De ese modo, una vez que los cubanos estén cautivados con temas controvertidos, en formatos neutros de televisión y radio, podrán absorber las noticias de manera respetuosa —aseguran los auditores.

Como en la Isla el 40% de la población nació después de la caída de la Unión Soviética, los «programas de entrevistas unilaterales con anfitriones combativos» que centran su contenido en las quejas de la época de la Guerra Fría, deberían ser sustituidos por temas más actuales.

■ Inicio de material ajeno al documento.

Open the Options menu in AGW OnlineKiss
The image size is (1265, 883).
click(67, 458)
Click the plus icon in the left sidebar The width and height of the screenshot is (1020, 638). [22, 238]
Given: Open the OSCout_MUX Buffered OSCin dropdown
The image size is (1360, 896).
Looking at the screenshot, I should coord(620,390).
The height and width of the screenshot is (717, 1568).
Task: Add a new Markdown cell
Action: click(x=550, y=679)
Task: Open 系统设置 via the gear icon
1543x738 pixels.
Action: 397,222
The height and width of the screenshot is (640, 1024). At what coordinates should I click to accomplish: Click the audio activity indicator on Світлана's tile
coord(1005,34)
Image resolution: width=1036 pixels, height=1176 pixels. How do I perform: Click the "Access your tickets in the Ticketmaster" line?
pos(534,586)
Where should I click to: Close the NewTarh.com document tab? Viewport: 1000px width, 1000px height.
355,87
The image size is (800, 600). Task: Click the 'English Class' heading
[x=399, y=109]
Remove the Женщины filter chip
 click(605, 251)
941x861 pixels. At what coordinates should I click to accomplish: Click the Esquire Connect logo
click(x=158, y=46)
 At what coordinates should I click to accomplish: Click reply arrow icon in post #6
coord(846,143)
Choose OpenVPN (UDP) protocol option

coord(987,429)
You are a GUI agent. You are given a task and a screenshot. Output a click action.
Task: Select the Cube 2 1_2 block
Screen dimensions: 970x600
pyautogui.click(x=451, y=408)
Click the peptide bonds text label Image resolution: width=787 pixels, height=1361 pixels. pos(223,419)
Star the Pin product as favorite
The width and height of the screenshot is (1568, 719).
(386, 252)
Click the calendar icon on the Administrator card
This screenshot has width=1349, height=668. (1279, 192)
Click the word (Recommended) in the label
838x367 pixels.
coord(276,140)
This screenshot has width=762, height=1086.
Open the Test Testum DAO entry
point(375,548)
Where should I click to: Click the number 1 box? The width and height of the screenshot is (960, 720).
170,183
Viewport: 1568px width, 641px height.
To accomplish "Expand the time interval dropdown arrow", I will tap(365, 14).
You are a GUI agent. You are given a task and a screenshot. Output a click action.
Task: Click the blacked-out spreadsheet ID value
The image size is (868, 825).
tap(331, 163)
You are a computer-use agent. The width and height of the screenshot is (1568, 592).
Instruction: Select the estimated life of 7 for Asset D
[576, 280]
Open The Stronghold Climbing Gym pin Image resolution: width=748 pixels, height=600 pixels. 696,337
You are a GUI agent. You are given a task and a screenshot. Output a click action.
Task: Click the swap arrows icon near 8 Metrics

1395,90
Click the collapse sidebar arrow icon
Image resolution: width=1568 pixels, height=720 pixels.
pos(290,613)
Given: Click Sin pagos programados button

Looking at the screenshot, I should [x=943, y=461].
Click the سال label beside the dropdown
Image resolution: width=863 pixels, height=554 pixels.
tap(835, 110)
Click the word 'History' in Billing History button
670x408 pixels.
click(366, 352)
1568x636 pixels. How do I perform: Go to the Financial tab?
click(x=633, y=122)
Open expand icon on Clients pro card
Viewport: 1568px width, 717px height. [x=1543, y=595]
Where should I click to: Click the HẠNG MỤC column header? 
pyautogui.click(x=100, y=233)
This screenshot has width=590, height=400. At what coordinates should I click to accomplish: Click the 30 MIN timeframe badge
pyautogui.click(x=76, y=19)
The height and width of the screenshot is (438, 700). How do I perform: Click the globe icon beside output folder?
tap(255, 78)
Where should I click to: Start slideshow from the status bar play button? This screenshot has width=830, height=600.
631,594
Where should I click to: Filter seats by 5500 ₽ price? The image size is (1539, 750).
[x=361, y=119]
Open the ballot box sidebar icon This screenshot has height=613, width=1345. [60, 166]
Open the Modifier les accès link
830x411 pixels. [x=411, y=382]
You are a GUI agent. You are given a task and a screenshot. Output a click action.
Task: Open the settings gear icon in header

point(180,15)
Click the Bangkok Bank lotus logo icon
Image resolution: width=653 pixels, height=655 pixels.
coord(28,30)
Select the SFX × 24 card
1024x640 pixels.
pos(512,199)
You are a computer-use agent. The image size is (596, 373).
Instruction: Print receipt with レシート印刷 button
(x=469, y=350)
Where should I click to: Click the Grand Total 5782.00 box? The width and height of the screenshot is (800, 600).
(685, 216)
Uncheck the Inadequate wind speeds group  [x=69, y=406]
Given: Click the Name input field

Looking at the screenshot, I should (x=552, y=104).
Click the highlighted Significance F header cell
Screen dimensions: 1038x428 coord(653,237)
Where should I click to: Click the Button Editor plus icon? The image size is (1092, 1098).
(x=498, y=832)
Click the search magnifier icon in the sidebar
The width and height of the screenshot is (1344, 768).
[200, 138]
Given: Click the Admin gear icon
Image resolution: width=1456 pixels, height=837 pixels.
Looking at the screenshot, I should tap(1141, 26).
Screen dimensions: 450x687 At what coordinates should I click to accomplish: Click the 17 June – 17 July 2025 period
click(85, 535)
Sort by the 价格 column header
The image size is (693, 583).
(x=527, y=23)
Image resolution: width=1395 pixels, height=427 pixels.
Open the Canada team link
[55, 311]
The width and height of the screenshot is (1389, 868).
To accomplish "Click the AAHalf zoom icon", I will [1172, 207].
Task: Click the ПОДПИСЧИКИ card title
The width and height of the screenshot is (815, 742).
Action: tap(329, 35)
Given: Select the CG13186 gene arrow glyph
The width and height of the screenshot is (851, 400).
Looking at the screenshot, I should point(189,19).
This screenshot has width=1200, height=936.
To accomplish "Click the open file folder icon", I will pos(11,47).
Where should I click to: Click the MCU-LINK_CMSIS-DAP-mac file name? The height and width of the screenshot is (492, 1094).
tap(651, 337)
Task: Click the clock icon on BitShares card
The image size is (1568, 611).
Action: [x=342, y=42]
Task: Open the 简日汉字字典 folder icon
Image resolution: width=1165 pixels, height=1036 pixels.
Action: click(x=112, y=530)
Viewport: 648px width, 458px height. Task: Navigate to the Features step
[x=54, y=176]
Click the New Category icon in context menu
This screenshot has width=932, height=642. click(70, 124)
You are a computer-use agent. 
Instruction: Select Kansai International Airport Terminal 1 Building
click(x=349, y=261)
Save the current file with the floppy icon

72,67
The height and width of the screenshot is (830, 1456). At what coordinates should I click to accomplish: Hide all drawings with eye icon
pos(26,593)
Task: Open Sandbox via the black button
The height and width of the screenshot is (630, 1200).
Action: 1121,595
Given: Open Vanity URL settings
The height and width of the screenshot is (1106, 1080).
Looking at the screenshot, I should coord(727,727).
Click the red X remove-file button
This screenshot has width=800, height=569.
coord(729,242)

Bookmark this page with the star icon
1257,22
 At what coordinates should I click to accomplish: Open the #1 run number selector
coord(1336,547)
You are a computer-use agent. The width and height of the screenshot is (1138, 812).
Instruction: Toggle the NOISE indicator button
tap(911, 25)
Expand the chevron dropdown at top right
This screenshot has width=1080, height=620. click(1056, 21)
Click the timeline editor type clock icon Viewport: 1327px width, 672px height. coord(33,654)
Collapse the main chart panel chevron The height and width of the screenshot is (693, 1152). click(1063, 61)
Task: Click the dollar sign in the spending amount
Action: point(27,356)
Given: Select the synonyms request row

«En Cuba, hay muchas cosas interesantes que mostrar, y muchas formas de alcanzar a los jóvenes con material actual, sin hablar del régimen y los acontecimientos de hace años. Las noticias podrían centrarse en sucesos y tendencias actuales, para enriquecer tanto el mensaje como el contenido».

De igual forma, los auditores de la (USAGM) recomiendan que los programas de debate, en los que participan expertos, deben mantener una crítica imparcial, lo cual permitiría la introducción de puntos de vistas divergentes, más frescos y actuales, capaces de cautivar e influir a un público mayor.

Según aclara el informe Embarking on Reform of the Office of Cuba Broadcasting: «No hay nada nuevo o revolucionario en estas recomendaciones. Son el enfoque utilizado por el Voice of América y los otros servicios de la Agencia de los Estados Unidos para los Medios Globales. Es el enfoque que funcionó para derribar el telón de acero de la Unión Soviética y moderar a China en los días de Mao. Es el mismo enfoque que se utiliza para moderar a los musulmanes extremistas en el Medio Oriente y África».

La propuesta sugiere que las faltas y deficiencias del régimen cubano, y las dificultades de la vida en la isla no deben dejar de dominar las noticias, pero para ello no es necesario excluir todos los demás temas, tal como sucede actualmente donde prevalece una discusión constante y monótona sobre Cuba.

Tratar los asuntos cubanos, al estilo de barricada de la guerra fría como en las viejas estaciones de radio de Miami, no logrará llevar a su fin la misión de OCB y, a juicio de los autores del informe, se debe realizar un esfuerzo, lo que: «requerirá una reducción sustancial del tiempo y el espacio dedicado a los asuntos cubanos y un cambio categórico en la forma en que Cuba es tratada».

Las recomendaciones incluyen, además, desarrollar categorías nuevas de contenido, en múltiples y nuevos formatos, que atraigan a la población actual de Cuba, especialmente a los jóvenes.

La «implacable defensa anticubana» debería buscar como alternativa otros «tipos de cobertura de noticias e incluso un periodismo de promoción que podría ser más eficaz, por ejemplo, contar historias positivas sobre usted o sobre Estados Unidos».

"Estas herramientas entonces permitirían a la OCB elaborar una estrategia que intencional y metódicamente busque «promover la libertad y la democracia brindando al pueblo de Cuba una programación objetiva de noticias e información».

Cualquier semejanza de la «nueva» estrategia diseñada para Radio TV Martí con la política editorial que practican algunas páginas, presuntamente independientes, que hoy abundan en internet, no es para nada pura coincidencia.

Nadie se extrañe si mañana, la emisora, cuyo nombre desde hace 34 años mancilla la memoria del apóstol de la independencia cubana, se vende, de acuerdo a los principios del viejo marketing de la mentira, como un medio de comunicación «revolucionario y a favor del Socialismo».